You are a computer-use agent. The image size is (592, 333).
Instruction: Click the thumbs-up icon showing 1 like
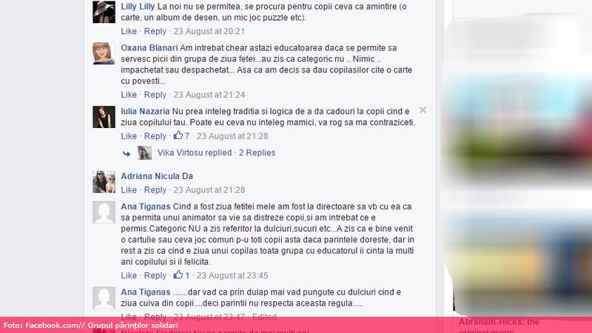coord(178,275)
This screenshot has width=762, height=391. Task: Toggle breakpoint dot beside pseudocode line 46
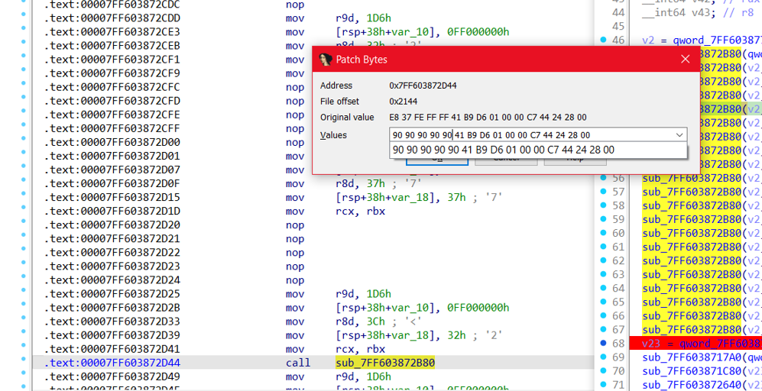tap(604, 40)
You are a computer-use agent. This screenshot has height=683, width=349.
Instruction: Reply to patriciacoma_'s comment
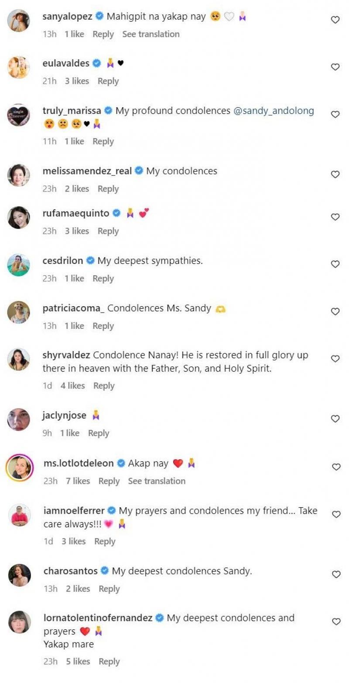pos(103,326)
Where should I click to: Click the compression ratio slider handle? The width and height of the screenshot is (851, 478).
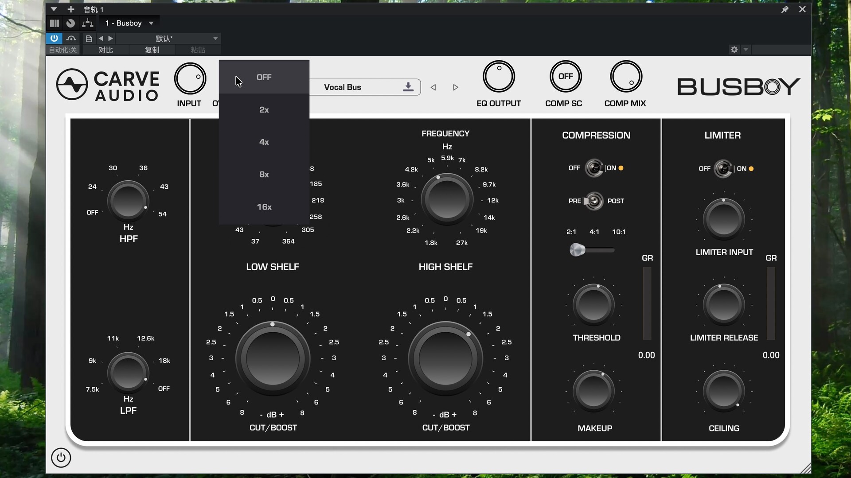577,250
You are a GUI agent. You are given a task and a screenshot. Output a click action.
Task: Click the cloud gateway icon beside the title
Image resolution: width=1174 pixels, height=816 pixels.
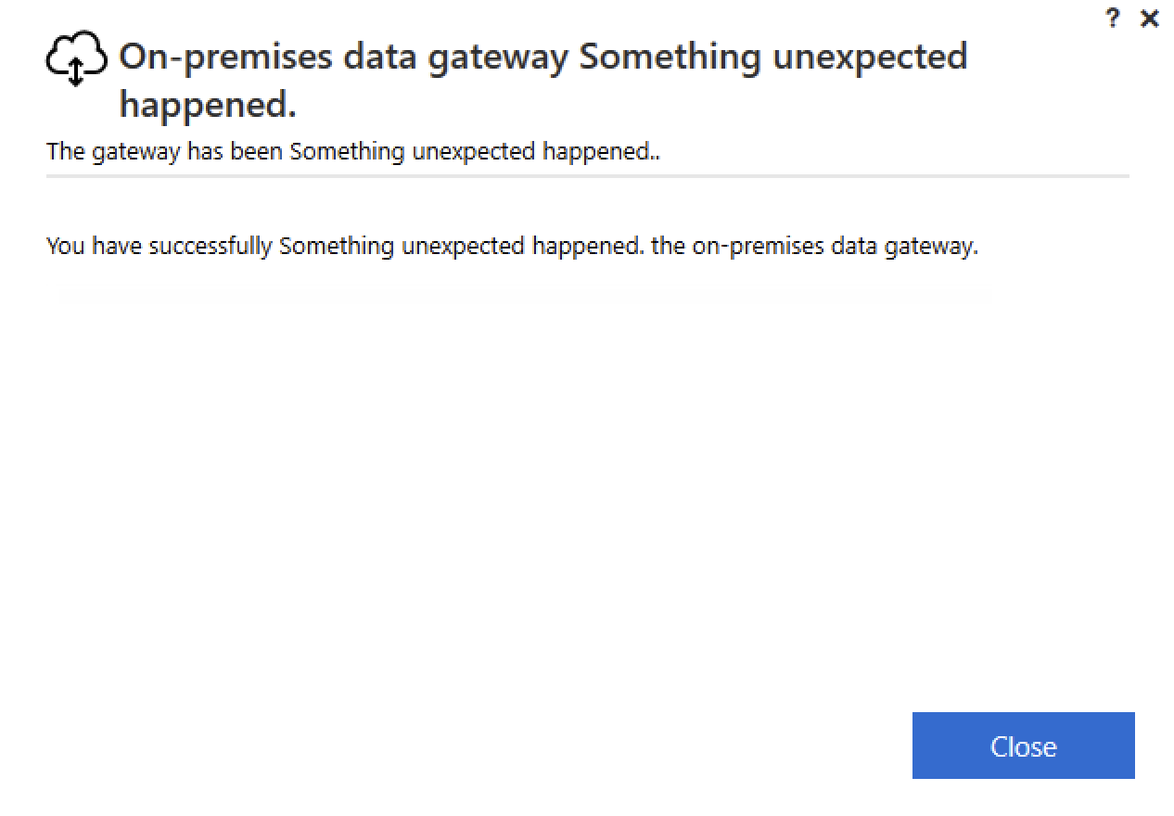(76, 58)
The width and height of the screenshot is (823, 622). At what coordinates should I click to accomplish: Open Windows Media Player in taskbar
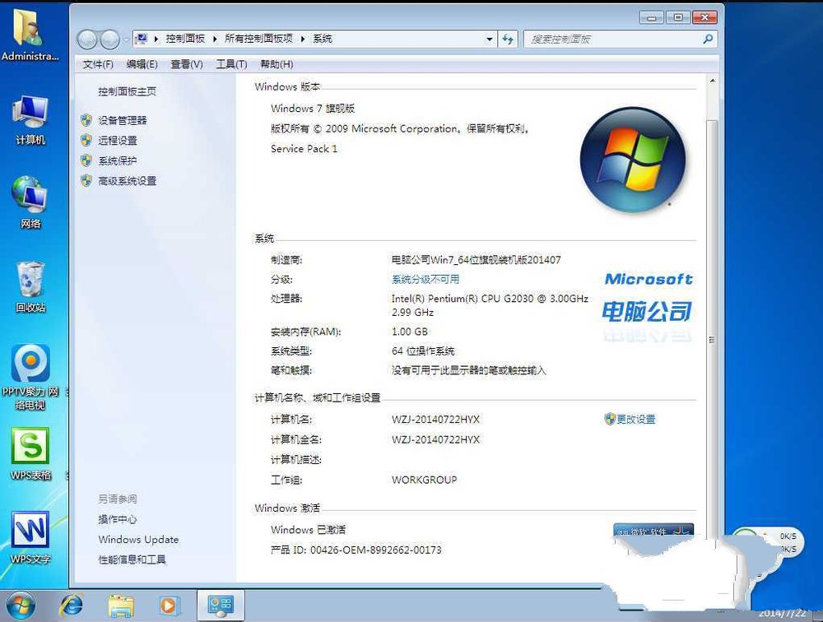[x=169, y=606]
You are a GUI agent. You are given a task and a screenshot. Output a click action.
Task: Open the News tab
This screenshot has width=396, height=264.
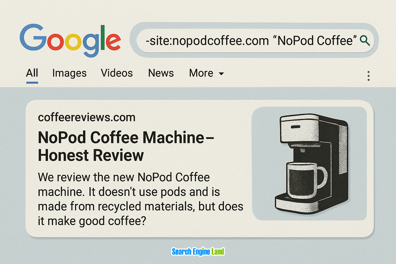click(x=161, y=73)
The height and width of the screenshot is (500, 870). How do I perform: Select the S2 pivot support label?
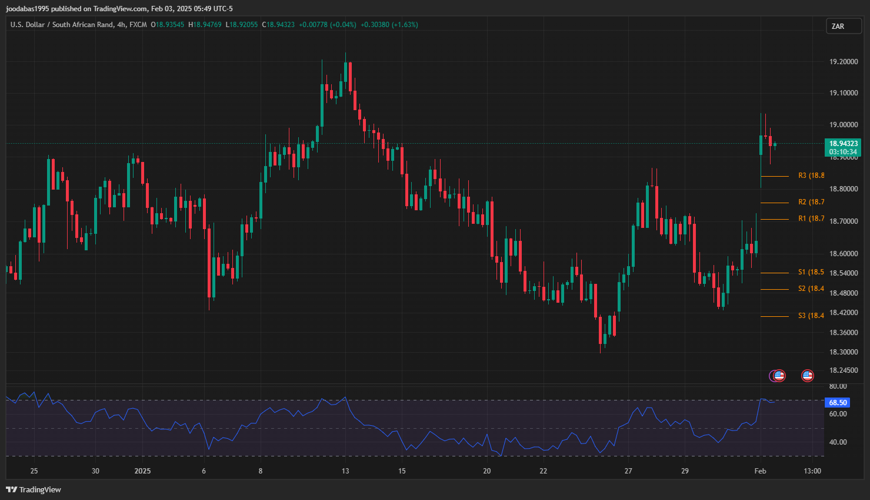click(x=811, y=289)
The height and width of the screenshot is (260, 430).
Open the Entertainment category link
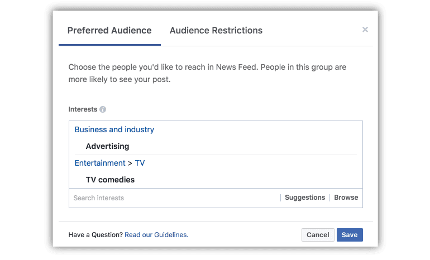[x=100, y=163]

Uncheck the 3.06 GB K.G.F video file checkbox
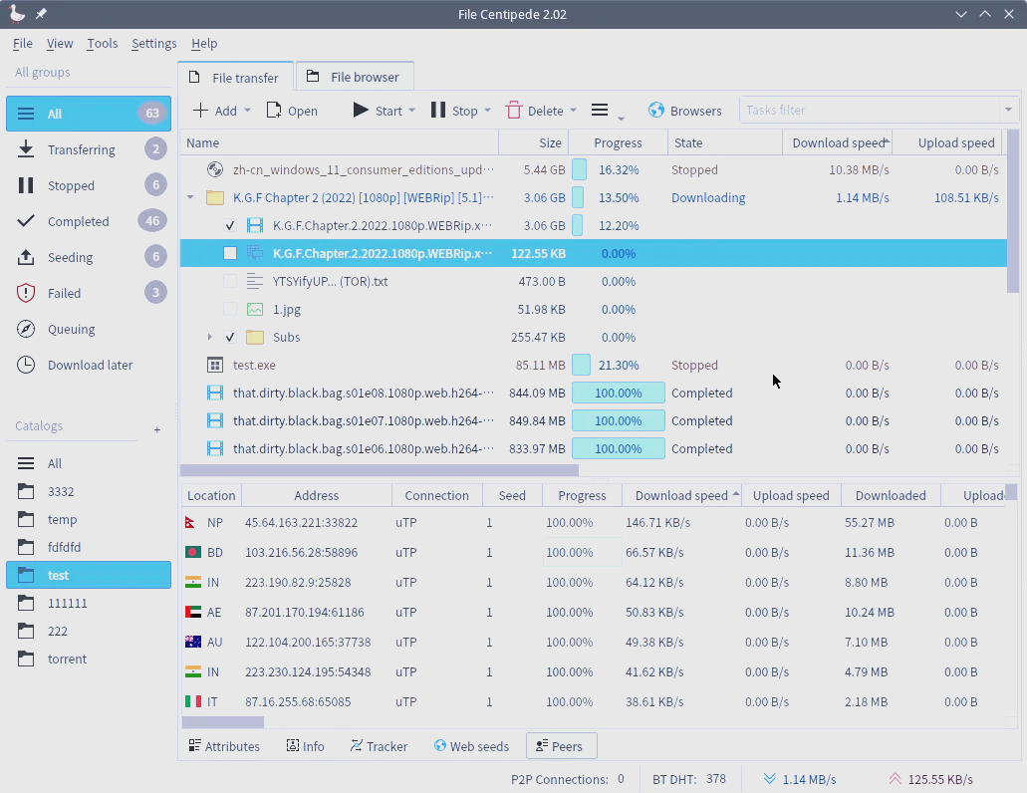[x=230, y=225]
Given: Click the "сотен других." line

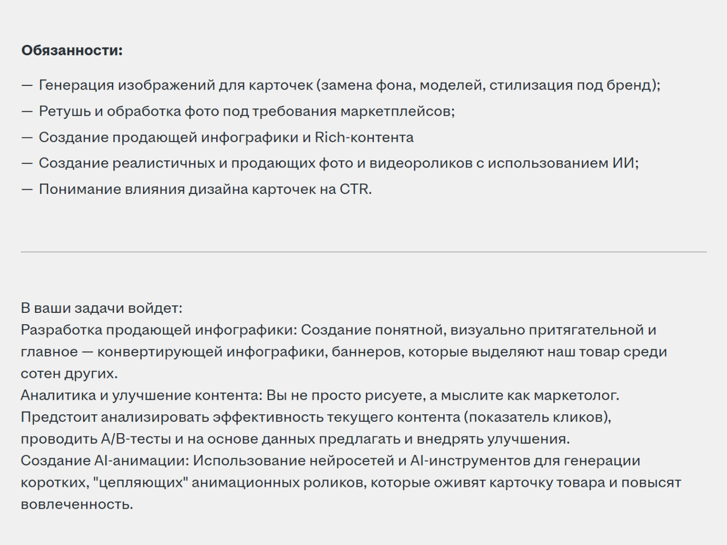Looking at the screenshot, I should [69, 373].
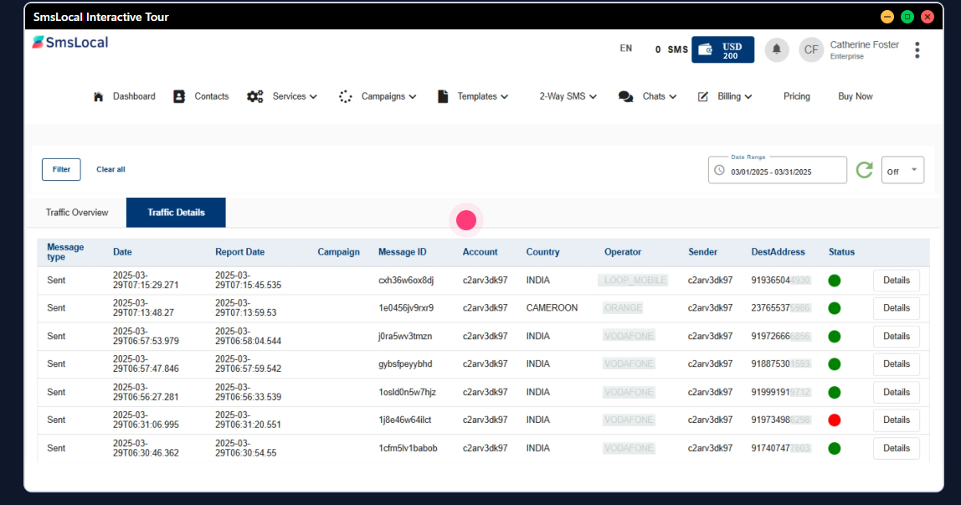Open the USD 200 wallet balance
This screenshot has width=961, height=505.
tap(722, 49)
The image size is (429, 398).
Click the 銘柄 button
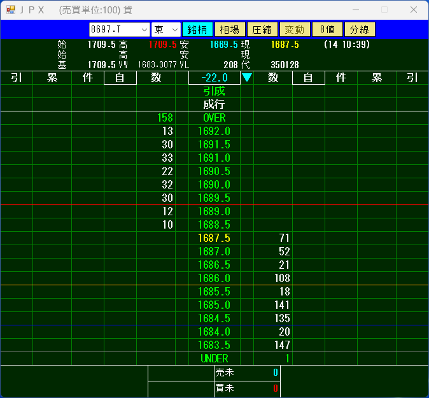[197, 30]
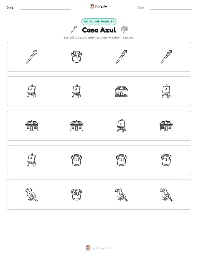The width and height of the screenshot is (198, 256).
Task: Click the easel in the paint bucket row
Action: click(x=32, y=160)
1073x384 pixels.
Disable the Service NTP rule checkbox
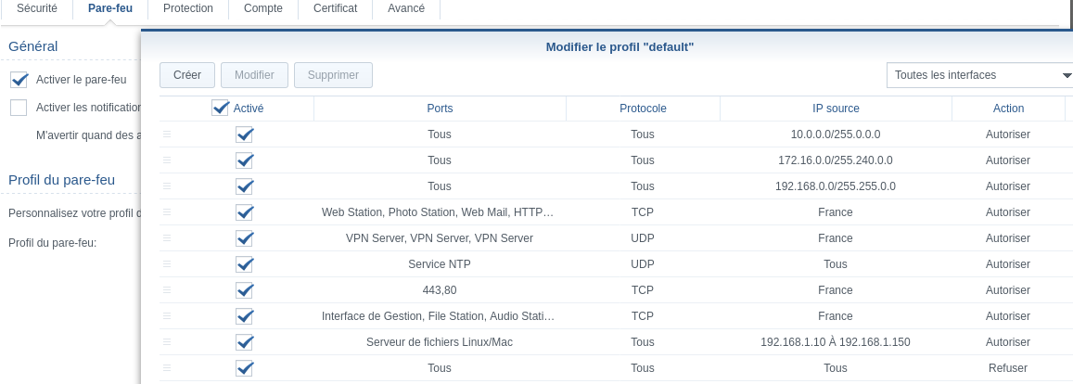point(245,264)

**TASK GOAL:**
Repeat each record verbatim, pictures excluded.

**SOLUTION:**
You are a computer-use agent. The image size is (592, 333).
Instruction: Click the thumbs-up icon showing 1 like
coord(178,275)
This screenshot has width=762, height=391. Task: Toggle breakpoint dot beside pseudocode line 46
tap(604, 40)
You are a computer-use agent. This screenshot has height=683, width=349.
Instruction: Reply to patriciacoma_'s comment
pos(103,326)
Where should I click to: Click the compression ratio slider handle? The width and height of the screenshot is (851, 478).
577,250
You are a GUI agent. You are given a task and a screenshot. Output a click action.
Task: Click the cloud gateway icon beside the title
Image resolution: width=1174 pixels, height=816 pixels.
(76, 58)
The width and height of the screenshot is (823, 622). At what coordinates should I click to accomplish: Open Windows Media Player in taskbar
[x=169, y=606]
You are a GUI agent. You are given a task and a screenshot. Output a click action.
Task: Open the News tab
This screenshot has width=396, height=264.
click(x=161, y=73)
The height and width of the screenshot is (500, 870). How do I perform: Select the S2 pivot support label?
click(x=811, y=289)
The height and width of the screenshot is (260, 430).
Open the Entertainment category link
[x=100, y=163]

Uncheck the 3.06 GB K.G.F video file checkbox
[x=230, y=225]
Given: Click the "сотен других." line

Looking at the screenshot, I should [69, 373].
Open the USD 200 wallet balance
This screenshot has width=961, height=505.
tap(722, 49)
The image size is (429, 398).
Click the 銘柄 button
[197, 30]
The width and height of the screenshot is (198, 256).
Task: Click the easel in the paint bucket row
Action: click(x=32, y=160)
1073x384 pixels.
Disable the Service NTP rule checkbox
point(245,264)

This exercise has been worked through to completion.